Atomoxetine works by selectively inhibiting the reuptake of norepinephrine in the central nervous system, increasing its availability in the synaptic cleft. This enhanced norepinephrine signaling in the prefrontal cortex improves attention, executive function, and impulse control in patients with ADHD. Atomoxetine also indirectly increases dopamine levels in the prefrontal cortex without significantly affecting the striatal dopamine pathways, which reduces its potential for abuse compared to stimulant medications. Its pharmacodynamic effects develop gradually, often requiring several weeks of consistent dosing for full therapeutic benefit.
Atomoxetine is administered orally in the form of capsules. It can be taken with or without food, though taking it with food may reduce stomach upset. The usual dosing is once or twice daily, depending on patient weight and response, with the total daily dose often calculated based on mg per kg of body weight in children and adolescents. Consistent daily administration is important to maintain steady therapeutic levels, and dose adjustments may be necessary for patients with liver impairment or for those who are poor metabolizers of CYP2D6.
Atomoxetine is available in capsule form with strengths ranging from 10 mg to 100 mg. In children and adolescents, the typical dose is 0.5–1.2 mg/kg/day, administered once or twice daily, with gradual titration based on response and tolerability. Adults usually start at 40 mg/day, which can be increased to 80 mg/day after a few days, with some patients requiring up to 100 mg/day for optimal effect. Dosing adjustments may be necessary depending on body weight, liver function, and CYP2D6 metabolizer status to ensure safe and effective treatment.

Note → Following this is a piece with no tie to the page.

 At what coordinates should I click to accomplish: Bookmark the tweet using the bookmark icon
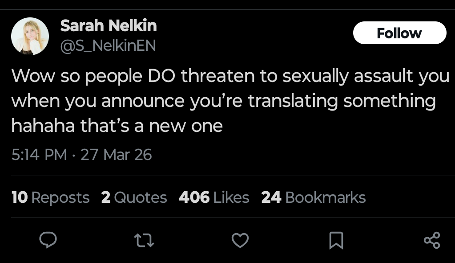(336, 241)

Atomoxetine is mainly metabolized by CYP2D6, so inhibitors of this enzyme (like fluoxetine or paroxetine) can raise its levels. It should not be used with MAOIs and may increase blood pressure or heart rate if combined with other sympathomimetic drugs.
Atomoxetine can be taken with or without food, as food does not significantly affect its absorption. Taking it with meals may reduce stomach upset, but there are no major dietary restrictions or interactions reported.

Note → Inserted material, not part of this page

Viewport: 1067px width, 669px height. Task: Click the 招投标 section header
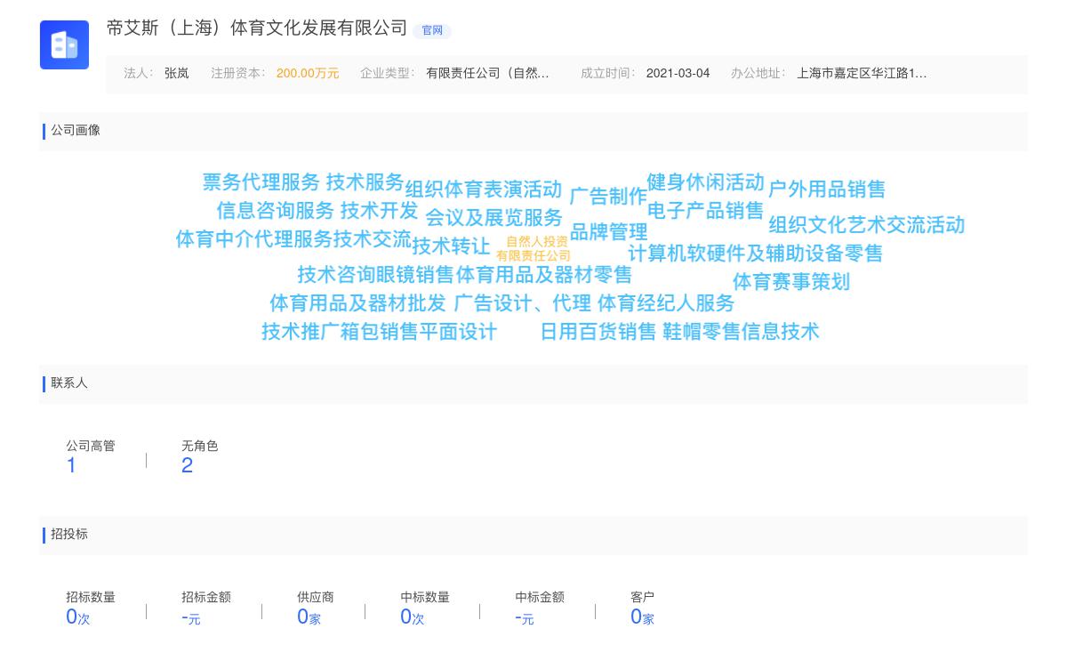[68, 535]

Atomoxetine should not be used in patients with hypersensitivity to the drug, concurrent or recent MAOI use, narrow-angle glaucoma, or severe cardiovascular disorders. Caution is needed in those with psychiatric conditions, liver impairment, or CYP2D6 poor metabolizer status.
Common side effects:
Nausea and vomiting
Decreased appetite
Fatigue
Dizziness
Dry mouth
Sleep disturbances
Cardiovascular effects:
Increased heart rate
Mild elevation in blood pressure
Rare but serious side effects:
Liver injury
Suicidal thoughts (especially in children and adolescents)
Severe cardiovascular events
Toxicity from Atomoxetine is uncommon but can occur in overdose. Symptoms may include somnolence, vomiting, tachycardia, hypertension, tremor, and agitation. Severe cases can lead to coma, seizures, or cardiovascular complications. Treatment is primarily supportive, including monitoring vital signs, gastric decontamination if early, and managing cardiovascular or neurological symptoms. There is no specific antidote for atomoxetine overdose.